Submitted to: Infection and Immunity
Publication Type: Peer Reviewed Journal
Publication Acceptance Date: 7/15/2003
Publication Date: 11/20/2003
Citation: NYSTROM, E.A., MELTON-CELSA, A.R., POHLENZ, J., MOON, H.W., O'BRIEN, A.D. COMPARATIVE PATHOGENICITY OF ESCHERICHIA COLI O157 AND INTIMIN-NEGATIVE NON-O157 SHIGA TOXIN-PRODUCING E. COLI STRAINS IN NEONATAL PIGS. INFECTION AND IMMUNITY. 2003. v. 71. p. 6526-6533.
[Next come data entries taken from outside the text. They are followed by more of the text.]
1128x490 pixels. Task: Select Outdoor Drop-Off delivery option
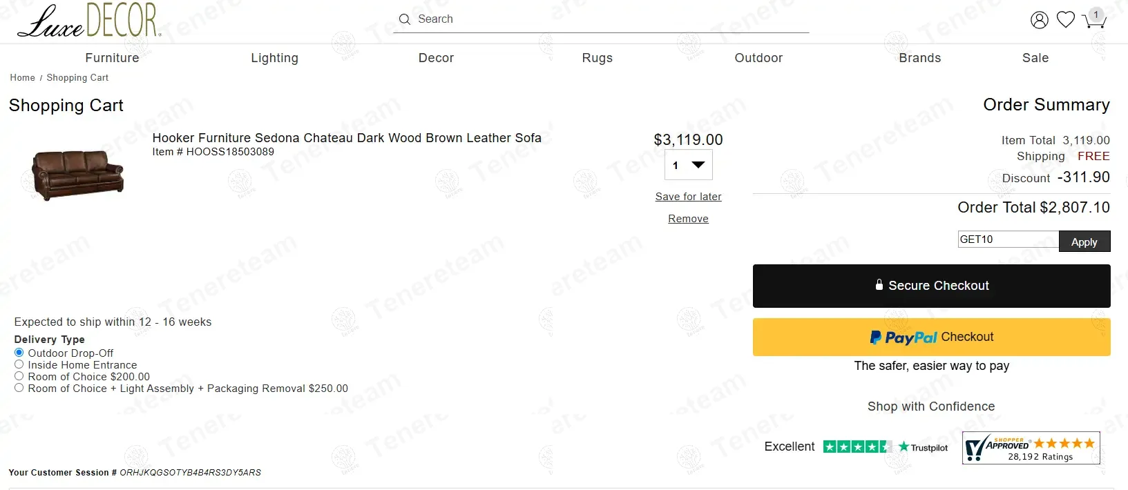tap(19, 353)
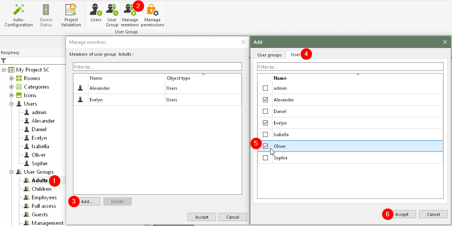Run the Auto-Configuration wizard icon
This screenshot has width=452, height=226.
coord(19,10)
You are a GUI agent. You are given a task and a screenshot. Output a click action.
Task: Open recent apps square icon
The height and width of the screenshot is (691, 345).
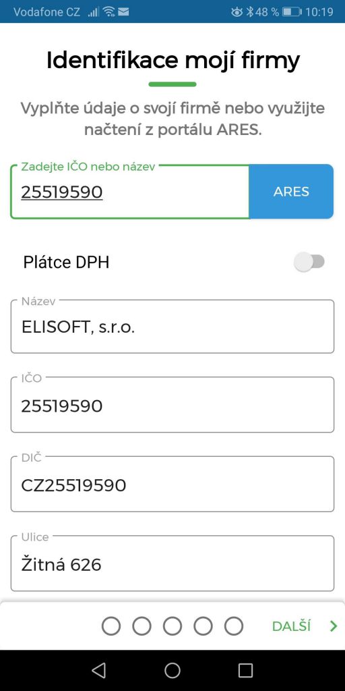(x=245, y=670)
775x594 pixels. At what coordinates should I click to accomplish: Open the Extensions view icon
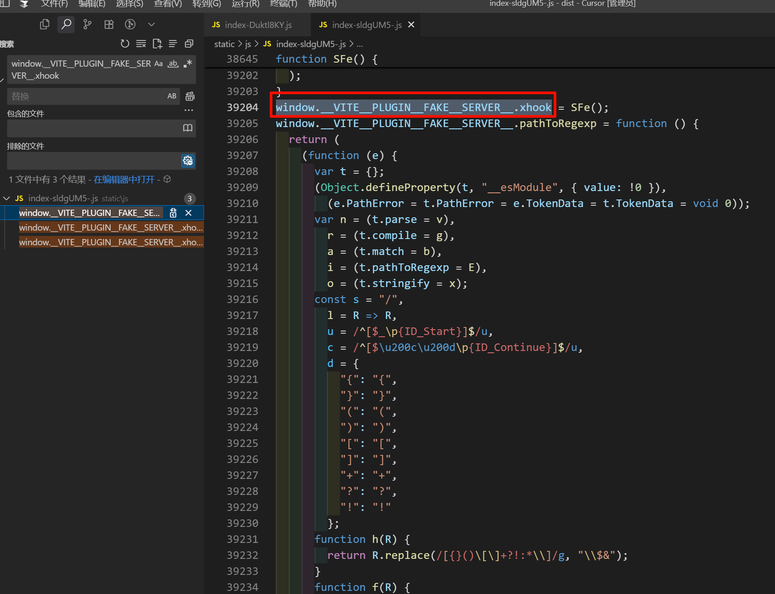(109, 24)
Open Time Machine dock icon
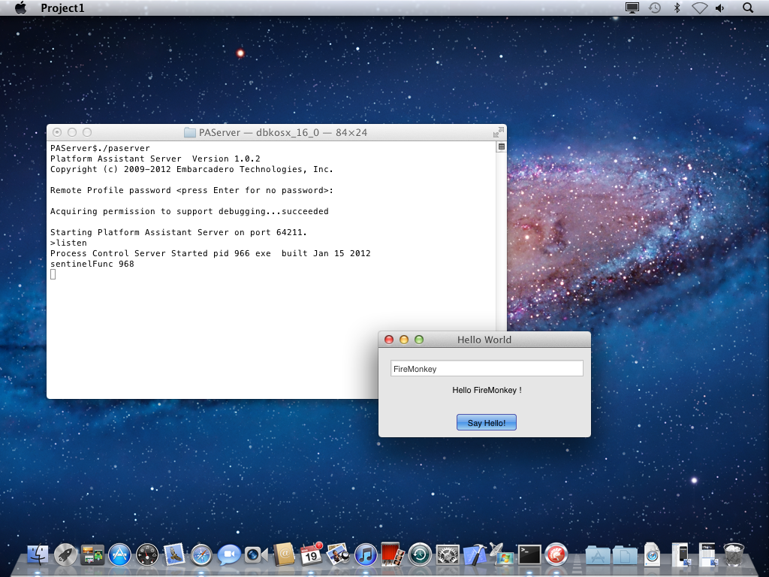The width and height of the screenshot is (769, 577). coord(421,555)
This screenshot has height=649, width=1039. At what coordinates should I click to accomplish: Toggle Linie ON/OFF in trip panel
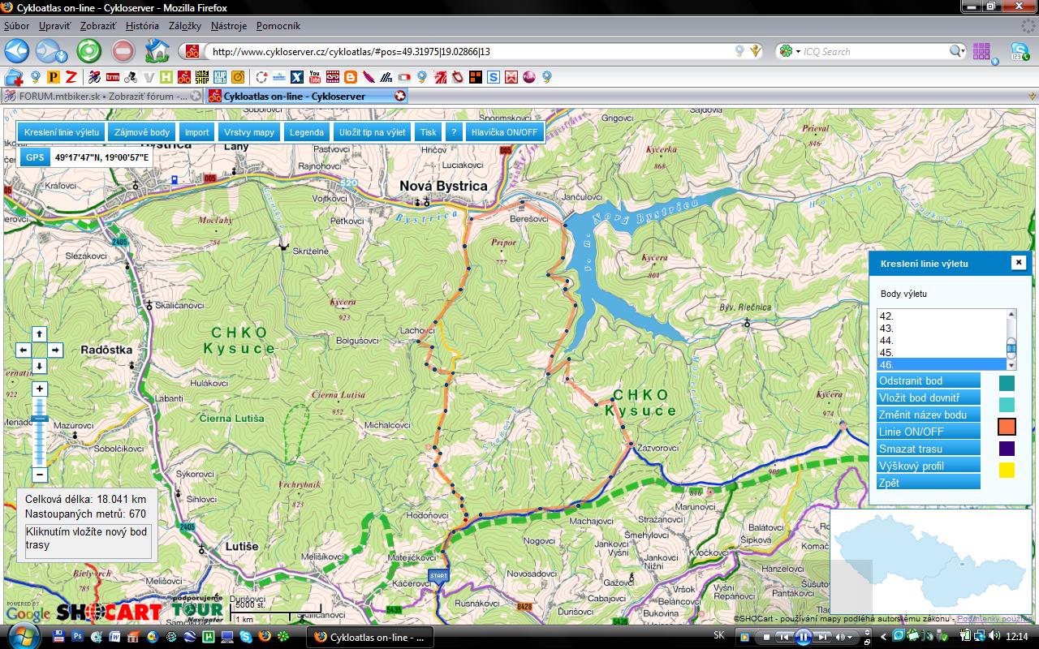pos(929,432)
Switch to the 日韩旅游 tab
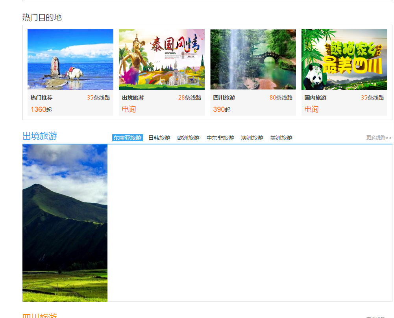Image resolution: width=394 pixels, height=318 pixels. pos(159,138)
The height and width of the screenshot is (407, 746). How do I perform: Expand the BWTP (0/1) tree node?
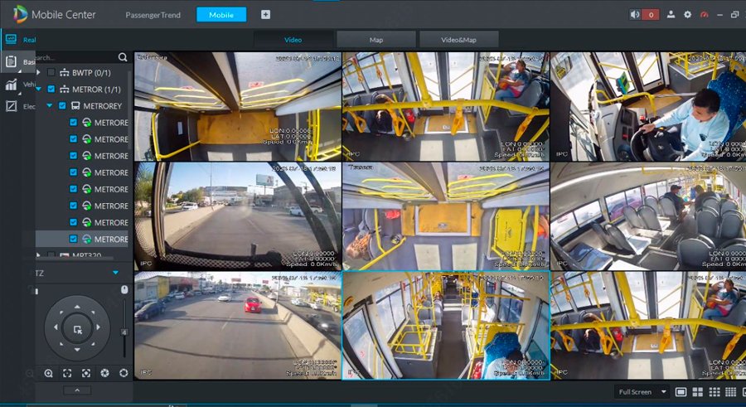point(38,73)
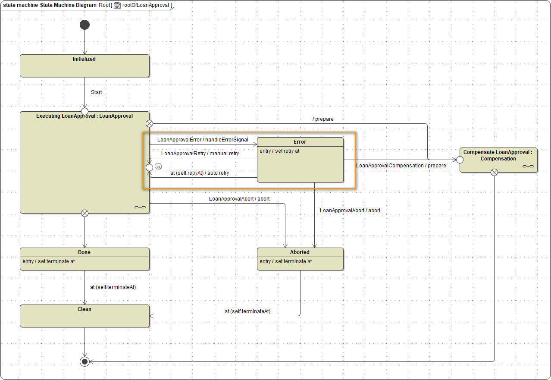
Task: Click the exit point on Executing LoanApproval's bottom edge
Action: pos(85,213)
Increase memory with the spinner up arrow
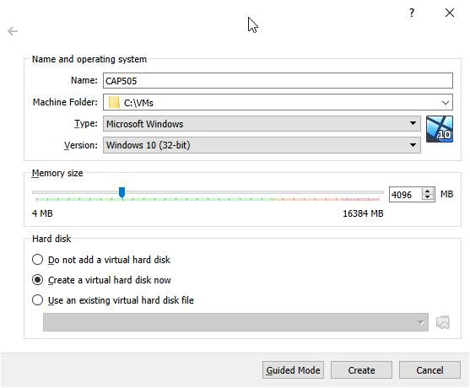 click(x=428, y=191)
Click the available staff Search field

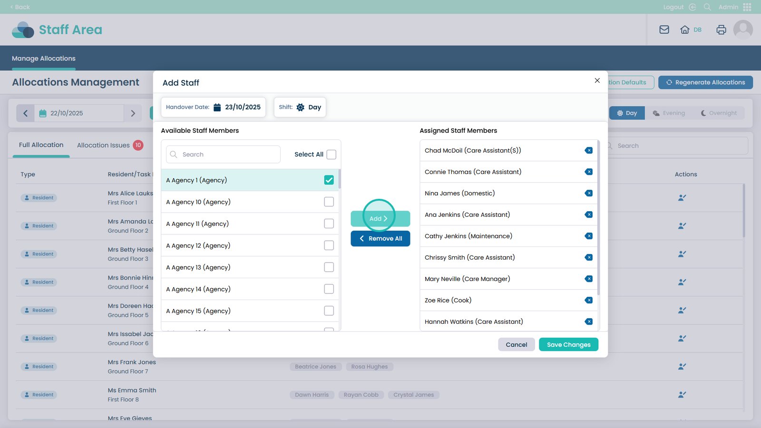tap(224, 155)
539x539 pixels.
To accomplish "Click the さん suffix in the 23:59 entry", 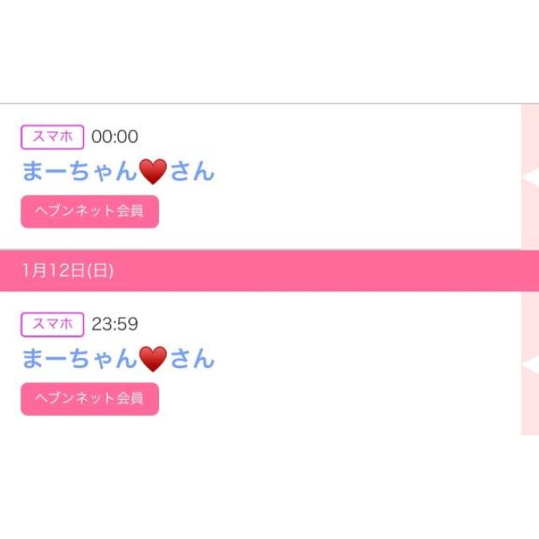I will [192, 360].
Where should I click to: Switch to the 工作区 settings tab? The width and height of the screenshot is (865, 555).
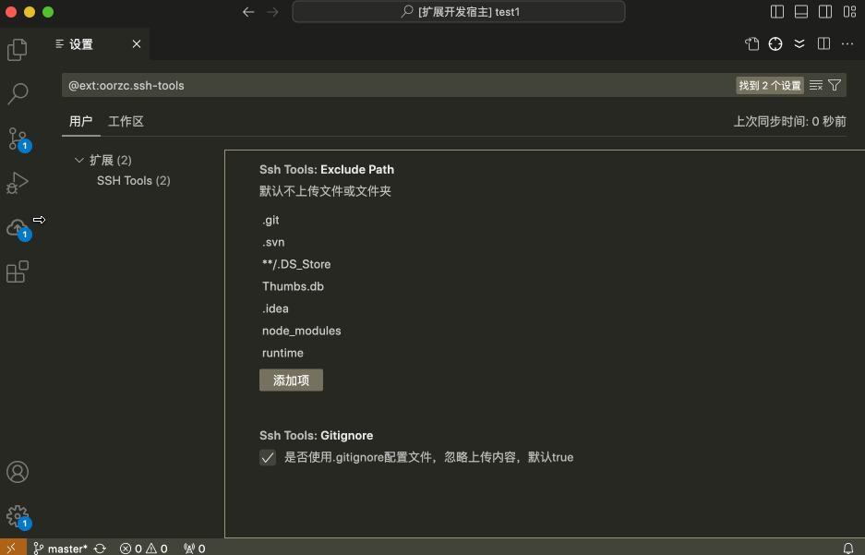(127, 121)
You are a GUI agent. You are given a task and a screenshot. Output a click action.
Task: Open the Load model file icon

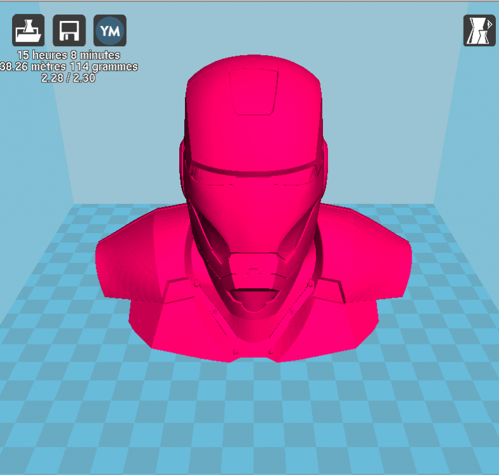coord(28,30)
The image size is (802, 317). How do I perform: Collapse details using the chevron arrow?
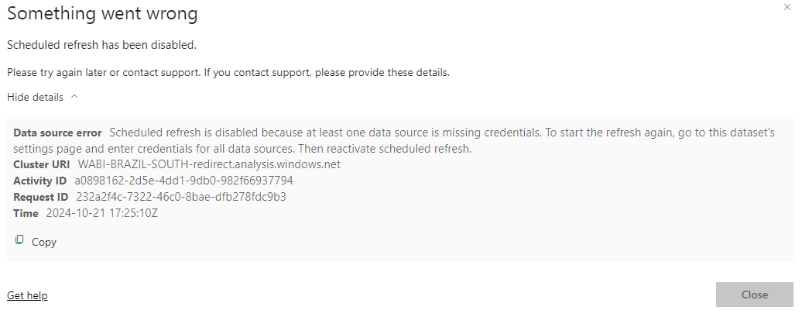(x=74, y=97)
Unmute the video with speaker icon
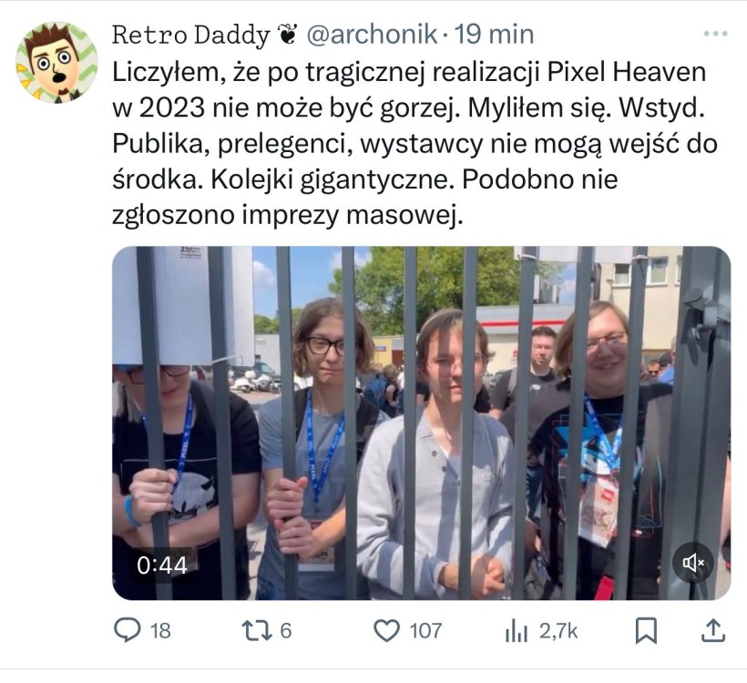This screenshot has height=683, width=747. coord(692,563)

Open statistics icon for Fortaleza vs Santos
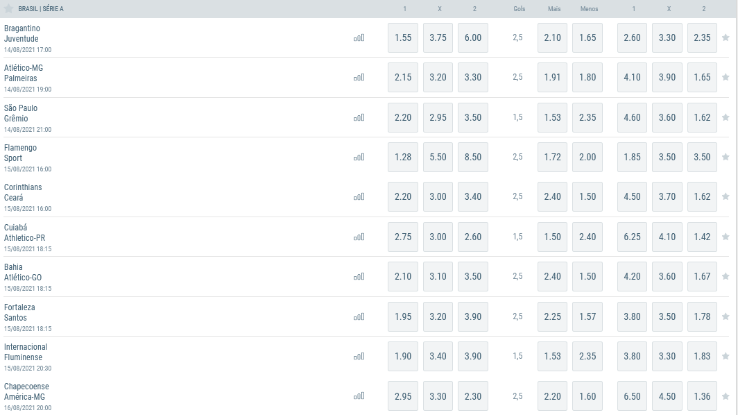[359, 316]

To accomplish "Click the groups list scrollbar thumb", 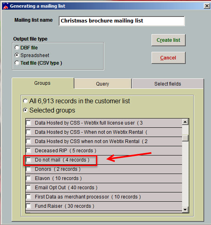I will click(x=185, y=138).
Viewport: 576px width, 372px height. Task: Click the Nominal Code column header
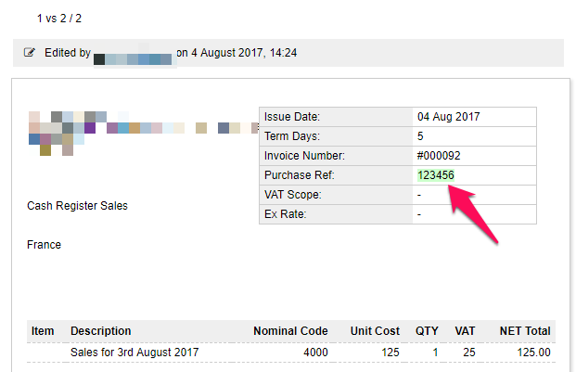pyautogui.click(x=290, y=331)
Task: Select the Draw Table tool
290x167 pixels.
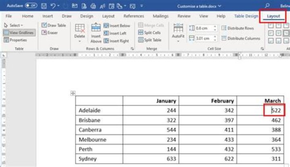Action: click(54, 25)
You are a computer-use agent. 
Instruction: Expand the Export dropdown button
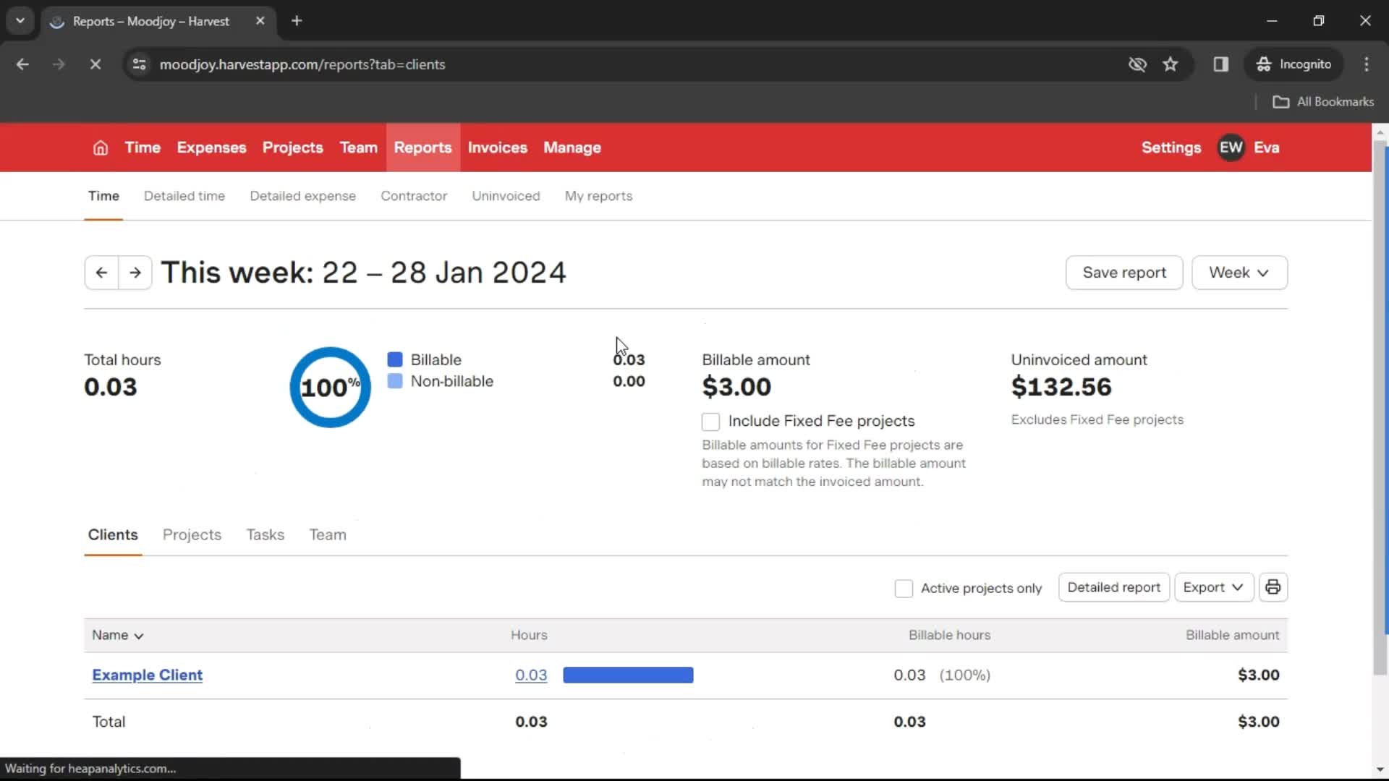click(1213, 587)
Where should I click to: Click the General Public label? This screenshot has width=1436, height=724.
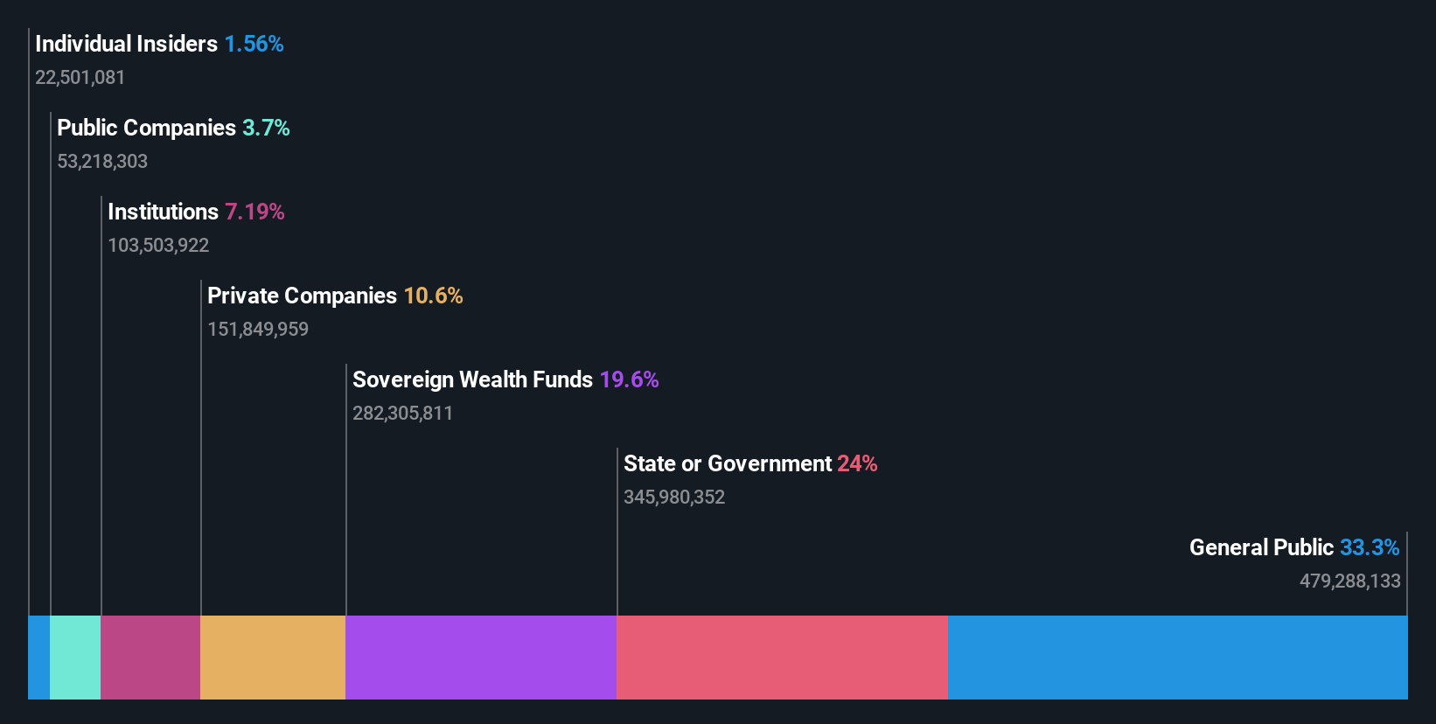pyautogui.click(x=1261, y=547)
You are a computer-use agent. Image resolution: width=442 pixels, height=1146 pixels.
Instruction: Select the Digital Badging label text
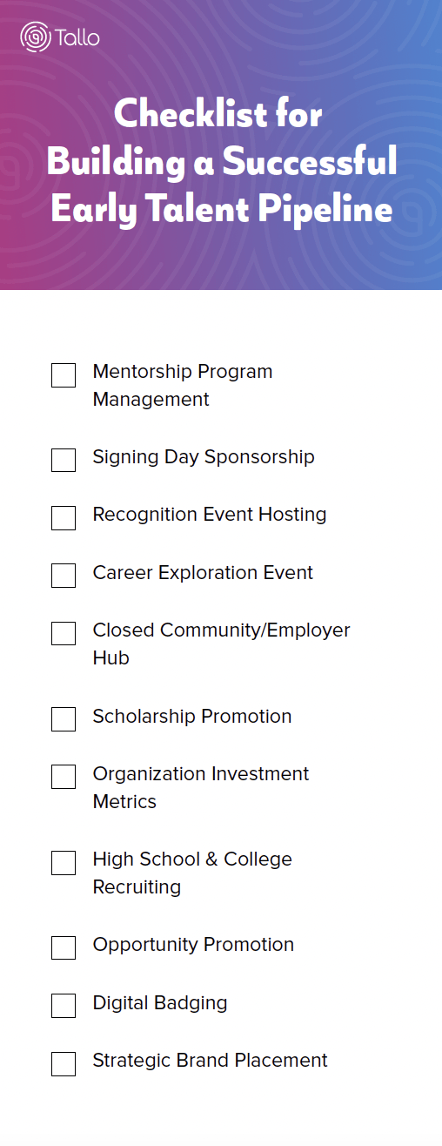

Interpretive Summary: Shiga toxin-producing strains of Escherichia coli (STEC) are foodborne pathogens that cause severe diarrhea and sometimes kidney failure and death in humans. Although STEC O157:H7 strains (also called hamburger E. coli) are the most common type of STEC that cause disease in humans, non-O157 STEC strains also cause severe disease in humans. In this study, we compared the abilities of O157:H7 STEC and non-O157 STEC strains to cause disease in neonatal pigs. Unlike the STEC O157:H7 strains we tested, the non-O157 STED did not produce intimin (a bacterial protein that promotes the binding of bacteria to intestinal tissues). The STEC strains also produced different types of Shiga toxin 2. We showed that, unlike STEC O157:H7 strains, the non-O157 STEC strains did not require intimin to cause disease in neonatal pigs. We also showed that all types of Shiga toxin 2 produced by strains tested in this study caused similar disease and brain lesions in neonatal CDCD pigs, but that different types of Shiga toxin caused different types of lesions in the large intestines of these animals. These results indicate that non-O157-STEC use proteins other than intimin to stick to intestinal tissues and show that the intestinal barrier is an early target of Shiga toxin-mediated tissue damage. This critical new information about how STEC cause infections and disease in pigs, will facilitate the development of strategies to identify and reduce STEC infections in food animals, and thus help reduce the incidence of STEC disease in humans.
Technical Abstract: We compared the pathogenicity of intimin-negative non-O157:H7 Shiga toxin (Stx)-producing E. coli (STEC) O91:H21 and O104:H21 strains with intimin-positive O157:H7 and O157:H- strains in neonatal pigs. We also examined the role of Stx2d?activatable genes and the large hemolysin-encoding plasmid of O91:H21 strain B2F1 in the pathogenesis of STEC disease in pigs. We found that all E. coli strains that made wild-type levels of Stx caused systemic illness and histological lesions in the brain and intestinal crypts, whereas none of the control Stx-negative E. coli evoked CNS signs or comparable intestinal lesions. By contrast, the absence of intimin, hemolysin, or motility had little impact on the overall pathogenesis of systemic disease during STEC infection. The most striking differences in pigs inoculated with non-O157 versus those with O157 STEC strains were the absence of attaching and effacing intestinal lesions in pigs inoculated with non-O157:H7 strains and the apparent association between the level of Stx2d-activatable toxin produced by an STEC and the severity of lesions.